Porta-voz da Arquidiocese de Sarajevo: “Srebrenica é uma mensagem sobre o quanto de dor os seres humanos podem causar uns aos outros quando estão cheios de ódio”
Há trinta anos, em 11 de julho de 1995, ao menos 8.372 homens foram assassinados por tropas sob o comando do general sérvio-bósnio Ratko Mladic, no enclave muçulmano de Srebrenica, na Bósnia. Entre 40.000 e 60.000 pessoas haviam buscado refúgio em uma área controlada pelos capacetes azuis da ONU, que haviam se comprometido a proteger a população. As vítimas, em sua esmagadora maioria muçulmanas, eram homens entre 13 e 75 anos. Tratou-se de uma operação de “limpeza étnica”, com o objetivo de construir uma Grande Sérvia Ortodoxa Cristã, às custas das populações bósnia muçulmana (bosníaca) e croata da Bósnia.
O massacre de Srebrenica foi o mais grave na Europa desde a Segunda Guerra Mundial. O Tribunal Penal Internacional condenou sete de seus responsáveis por genocídio. No entanto, esse episódio continua a dividir a região: enquanto os sérvios o classificam como um crime terrível, os bosníacos clamam por justiça pelos mortos. O padre católico Dražen Kustura, jornalista e porta-voz da Arquidiocese de Sarajevo, falou à ACN sobre o difícil papel da Igreja Católica na tentativa de curar as feridas em seu país.
O que este aniversário representa para o senhor?
É um lembrete do poder do mal. Traz à memória crimes do passado recente, dos quais ninguém com princípios morais sólidos pode se orgulhar. Mas, da mesma forma que essas datas reavivam o passado, elas também são uma oportunidade de promover a justiça e condenar os crimes, ao mesmo tempo em que se busca a reconciliação.

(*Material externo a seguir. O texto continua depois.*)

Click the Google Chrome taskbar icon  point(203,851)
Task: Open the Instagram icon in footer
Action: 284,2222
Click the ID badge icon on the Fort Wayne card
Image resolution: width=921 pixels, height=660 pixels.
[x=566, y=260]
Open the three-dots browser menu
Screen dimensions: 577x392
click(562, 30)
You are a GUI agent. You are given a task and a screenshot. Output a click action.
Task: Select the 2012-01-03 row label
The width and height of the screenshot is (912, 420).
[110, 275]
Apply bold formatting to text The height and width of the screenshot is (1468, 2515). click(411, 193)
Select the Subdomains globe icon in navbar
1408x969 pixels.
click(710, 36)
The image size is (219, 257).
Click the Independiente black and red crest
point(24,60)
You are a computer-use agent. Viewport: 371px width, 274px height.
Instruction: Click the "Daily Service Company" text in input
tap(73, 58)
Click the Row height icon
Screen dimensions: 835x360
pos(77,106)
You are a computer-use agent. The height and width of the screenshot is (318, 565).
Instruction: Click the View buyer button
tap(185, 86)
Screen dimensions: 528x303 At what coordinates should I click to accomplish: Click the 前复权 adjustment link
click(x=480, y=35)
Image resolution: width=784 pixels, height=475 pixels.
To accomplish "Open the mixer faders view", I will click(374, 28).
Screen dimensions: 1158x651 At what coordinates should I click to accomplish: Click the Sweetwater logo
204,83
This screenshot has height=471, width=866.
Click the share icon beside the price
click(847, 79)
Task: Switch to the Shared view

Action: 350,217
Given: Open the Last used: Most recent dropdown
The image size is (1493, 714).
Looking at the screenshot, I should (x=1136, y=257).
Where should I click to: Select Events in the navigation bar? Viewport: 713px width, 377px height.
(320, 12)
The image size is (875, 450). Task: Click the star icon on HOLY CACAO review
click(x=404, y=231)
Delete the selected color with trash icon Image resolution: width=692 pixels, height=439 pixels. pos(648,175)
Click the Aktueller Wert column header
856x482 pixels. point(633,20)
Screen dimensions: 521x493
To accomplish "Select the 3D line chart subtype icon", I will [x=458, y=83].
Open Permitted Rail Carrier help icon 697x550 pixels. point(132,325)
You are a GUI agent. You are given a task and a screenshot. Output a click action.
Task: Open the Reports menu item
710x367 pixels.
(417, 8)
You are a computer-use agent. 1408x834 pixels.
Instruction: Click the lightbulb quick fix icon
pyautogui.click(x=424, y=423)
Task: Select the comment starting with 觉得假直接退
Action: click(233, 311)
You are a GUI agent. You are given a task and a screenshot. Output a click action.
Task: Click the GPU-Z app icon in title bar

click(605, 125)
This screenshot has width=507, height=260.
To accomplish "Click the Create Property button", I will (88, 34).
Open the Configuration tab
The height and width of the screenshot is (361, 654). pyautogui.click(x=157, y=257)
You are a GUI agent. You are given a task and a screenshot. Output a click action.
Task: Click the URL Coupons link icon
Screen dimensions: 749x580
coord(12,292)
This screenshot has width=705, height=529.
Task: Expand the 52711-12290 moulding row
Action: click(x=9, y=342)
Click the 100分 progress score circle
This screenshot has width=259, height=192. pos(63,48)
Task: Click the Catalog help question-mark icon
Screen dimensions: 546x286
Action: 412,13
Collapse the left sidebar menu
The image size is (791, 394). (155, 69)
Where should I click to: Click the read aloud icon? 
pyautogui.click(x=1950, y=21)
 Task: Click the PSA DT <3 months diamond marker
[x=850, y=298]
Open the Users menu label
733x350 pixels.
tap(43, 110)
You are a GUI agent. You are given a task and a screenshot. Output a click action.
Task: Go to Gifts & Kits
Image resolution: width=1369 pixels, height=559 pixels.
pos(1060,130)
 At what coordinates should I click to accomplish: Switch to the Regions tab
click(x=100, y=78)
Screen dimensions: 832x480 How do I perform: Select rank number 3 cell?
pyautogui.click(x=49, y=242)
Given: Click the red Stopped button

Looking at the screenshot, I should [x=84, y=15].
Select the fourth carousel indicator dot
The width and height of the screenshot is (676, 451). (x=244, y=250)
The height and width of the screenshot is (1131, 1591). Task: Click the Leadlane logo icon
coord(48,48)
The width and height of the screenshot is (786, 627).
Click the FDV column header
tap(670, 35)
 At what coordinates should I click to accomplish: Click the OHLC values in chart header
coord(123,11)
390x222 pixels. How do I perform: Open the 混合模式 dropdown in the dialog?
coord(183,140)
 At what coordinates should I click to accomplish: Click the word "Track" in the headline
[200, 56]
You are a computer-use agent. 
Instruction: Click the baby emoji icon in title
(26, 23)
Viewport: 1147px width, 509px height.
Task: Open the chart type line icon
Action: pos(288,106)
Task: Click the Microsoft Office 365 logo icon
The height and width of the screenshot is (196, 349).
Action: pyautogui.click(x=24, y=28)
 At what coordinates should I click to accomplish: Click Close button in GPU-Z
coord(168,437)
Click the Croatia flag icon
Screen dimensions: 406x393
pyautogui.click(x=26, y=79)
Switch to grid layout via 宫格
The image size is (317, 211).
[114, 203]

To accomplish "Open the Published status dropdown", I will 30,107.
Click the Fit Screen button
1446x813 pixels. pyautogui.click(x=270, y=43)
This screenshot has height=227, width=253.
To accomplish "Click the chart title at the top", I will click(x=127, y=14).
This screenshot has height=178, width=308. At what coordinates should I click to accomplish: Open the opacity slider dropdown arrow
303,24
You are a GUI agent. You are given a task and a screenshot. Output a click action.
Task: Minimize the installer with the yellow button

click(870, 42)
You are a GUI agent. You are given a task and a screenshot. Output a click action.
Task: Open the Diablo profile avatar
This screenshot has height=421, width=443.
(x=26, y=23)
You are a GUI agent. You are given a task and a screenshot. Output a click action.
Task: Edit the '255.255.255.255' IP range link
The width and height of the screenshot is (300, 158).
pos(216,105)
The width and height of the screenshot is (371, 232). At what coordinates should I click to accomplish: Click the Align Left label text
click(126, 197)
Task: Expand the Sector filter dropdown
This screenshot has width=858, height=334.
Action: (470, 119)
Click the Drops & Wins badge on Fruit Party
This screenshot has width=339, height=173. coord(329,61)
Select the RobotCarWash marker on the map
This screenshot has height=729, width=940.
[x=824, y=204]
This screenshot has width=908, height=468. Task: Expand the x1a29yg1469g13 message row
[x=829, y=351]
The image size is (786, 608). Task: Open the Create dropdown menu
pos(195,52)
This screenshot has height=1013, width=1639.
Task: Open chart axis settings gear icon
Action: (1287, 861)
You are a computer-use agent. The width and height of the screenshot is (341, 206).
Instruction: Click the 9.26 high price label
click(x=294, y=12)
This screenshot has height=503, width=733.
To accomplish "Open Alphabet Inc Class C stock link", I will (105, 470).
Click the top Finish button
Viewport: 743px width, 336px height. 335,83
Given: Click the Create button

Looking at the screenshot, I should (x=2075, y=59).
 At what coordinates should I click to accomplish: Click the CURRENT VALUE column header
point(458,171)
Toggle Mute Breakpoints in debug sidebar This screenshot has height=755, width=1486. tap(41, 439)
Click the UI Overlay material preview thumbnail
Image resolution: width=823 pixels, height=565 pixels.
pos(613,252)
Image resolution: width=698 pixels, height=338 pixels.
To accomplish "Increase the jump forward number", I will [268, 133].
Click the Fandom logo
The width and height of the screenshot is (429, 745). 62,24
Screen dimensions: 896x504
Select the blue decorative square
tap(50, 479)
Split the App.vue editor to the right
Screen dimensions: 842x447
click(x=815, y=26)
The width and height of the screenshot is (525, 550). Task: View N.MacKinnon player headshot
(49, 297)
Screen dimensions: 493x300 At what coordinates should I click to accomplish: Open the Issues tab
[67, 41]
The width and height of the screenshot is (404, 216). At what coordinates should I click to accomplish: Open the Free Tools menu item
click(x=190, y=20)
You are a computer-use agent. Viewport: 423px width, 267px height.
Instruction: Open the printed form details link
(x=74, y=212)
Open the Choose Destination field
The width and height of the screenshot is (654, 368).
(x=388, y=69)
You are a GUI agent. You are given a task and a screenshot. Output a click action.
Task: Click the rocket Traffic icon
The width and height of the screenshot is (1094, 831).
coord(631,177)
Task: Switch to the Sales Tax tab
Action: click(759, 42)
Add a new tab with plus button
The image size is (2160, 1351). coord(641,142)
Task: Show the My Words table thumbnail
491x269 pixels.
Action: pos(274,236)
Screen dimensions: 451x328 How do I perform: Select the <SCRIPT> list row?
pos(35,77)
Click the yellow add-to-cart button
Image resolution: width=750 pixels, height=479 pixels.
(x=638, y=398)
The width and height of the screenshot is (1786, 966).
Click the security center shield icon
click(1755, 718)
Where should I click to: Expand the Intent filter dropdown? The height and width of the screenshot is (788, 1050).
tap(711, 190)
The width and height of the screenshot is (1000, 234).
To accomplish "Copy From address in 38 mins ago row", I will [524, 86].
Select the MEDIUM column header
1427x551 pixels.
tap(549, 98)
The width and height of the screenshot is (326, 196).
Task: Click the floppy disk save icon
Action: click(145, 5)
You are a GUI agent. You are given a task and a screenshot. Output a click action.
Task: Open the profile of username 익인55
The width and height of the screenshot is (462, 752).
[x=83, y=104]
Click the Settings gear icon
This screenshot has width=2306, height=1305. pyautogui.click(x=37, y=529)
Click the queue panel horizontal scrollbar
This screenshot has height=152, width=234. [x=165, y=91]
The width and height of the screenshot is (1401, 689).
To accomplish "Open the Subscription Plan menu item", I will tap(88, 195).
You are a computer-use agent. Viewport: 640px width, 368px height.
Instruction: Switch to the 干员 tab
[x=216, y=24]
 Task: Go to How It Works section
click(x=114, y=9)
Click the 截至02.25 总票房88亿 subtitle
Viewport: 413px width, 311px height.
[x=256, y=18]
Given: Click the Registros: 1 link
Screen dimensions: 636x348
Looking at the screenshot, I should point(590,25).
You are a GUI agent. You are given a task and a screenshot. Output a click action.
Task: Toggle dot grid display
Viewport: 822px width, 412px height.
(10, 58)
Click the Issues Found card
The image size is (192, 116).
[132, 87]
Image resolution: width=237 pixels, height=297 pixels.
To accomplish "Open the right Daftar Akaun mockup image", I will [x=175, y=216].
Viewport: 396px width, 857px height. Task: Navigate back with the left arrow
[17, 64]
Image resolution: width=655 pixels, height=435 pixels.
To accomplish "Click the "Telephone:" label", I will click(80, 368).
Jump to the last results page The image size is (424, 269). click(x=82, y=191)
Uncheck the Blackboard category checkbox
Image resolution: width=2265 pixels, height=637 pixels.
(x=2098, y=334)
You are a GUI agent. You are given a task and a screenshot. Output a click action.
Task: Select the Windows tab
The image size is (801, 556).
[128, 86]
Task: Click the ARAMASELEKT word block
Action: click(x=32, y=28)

Como a sociedade de hoje encara as feridas deixadas por essa tragédia?
Infelizmente, ainda não há uma compreensão generalizada de que todos os crimes, independentemente de quem os cometeu, devem ser condenados; de que todas as vítimas têm o mesmo valor e de que a dor das mães é igualmente profunda. Por isso, em vez de se tornarem oportunidades de arrependimento pessoal e coletivo, os aniversários do genocídio de Srebrenica se transformaram em pontos de novas divisões e de reabertura de feridas do passado, tornando ainda mais difícil alcançar a reconciliação e o perdão.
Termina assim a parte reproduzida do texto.